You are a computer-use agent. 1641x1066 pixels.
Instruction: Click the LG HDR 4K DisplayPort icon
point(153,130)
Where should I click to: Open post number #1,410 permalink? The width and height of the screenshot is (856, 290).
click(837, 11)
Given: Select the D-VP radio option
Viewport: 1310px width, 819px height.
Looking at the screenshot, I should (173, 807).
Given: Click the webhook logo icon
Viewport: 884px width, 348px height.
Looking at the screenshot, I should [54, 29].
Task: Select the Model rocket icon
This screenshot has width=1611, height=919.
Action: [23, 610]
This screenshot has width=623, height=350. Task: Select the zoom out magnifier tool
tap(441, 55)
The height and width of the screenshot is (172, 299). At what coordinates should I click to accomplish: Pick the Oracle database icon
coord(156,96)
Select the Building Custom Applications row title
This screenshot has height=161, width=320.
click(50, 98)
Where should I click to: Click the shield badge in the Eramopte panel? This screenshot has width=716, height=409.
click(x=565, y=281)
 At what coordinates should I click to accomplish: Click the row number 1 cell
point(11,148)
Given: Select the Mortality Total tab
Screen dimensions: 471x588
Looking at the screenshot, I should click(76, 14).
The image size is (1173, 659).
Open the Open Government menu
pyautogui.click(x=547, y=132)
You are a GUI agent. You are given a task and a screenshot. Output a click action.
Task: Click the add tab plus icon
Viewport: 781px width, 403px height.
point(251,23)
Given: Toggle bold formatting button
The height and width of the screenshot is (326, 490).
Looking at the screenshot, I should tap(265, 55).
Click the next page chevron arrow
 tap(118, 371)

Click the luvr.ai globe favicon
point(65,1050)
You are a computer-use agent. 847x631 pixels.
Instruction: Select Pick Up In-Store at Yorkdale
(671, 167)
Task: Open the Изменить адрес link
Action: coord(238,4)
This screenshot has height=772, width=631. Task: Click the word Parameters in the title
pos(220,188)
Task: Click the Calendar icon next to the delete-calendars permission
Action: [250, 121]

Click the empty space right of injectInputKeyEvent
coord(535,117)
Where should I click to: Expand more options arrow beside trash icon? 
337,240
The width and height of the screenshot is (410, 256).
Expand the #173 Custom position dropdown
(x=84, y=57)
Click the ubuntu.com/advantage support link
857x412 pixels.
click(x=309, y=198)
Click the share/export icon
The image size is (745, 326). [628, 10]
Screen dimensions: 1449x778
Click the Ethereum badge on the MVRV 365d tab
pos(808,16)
****************
■ EXERCISE ■
Lay out the data from the line containing "Click the share/export icon" through the end of the data as a two-column CSV with the headers input and output, one row per input-output pair. Put each value in a single quoted field, with any line breaks replaced by spaces.

■ WRITTEN RESPONSE ■
input,output
"Click the share/export icon","The image size is (745, 326). [628, 10]"
"Screen dimensions: 1449x778 Click the Ethereum badge on the MVRV 365d tab","pos(808,16)"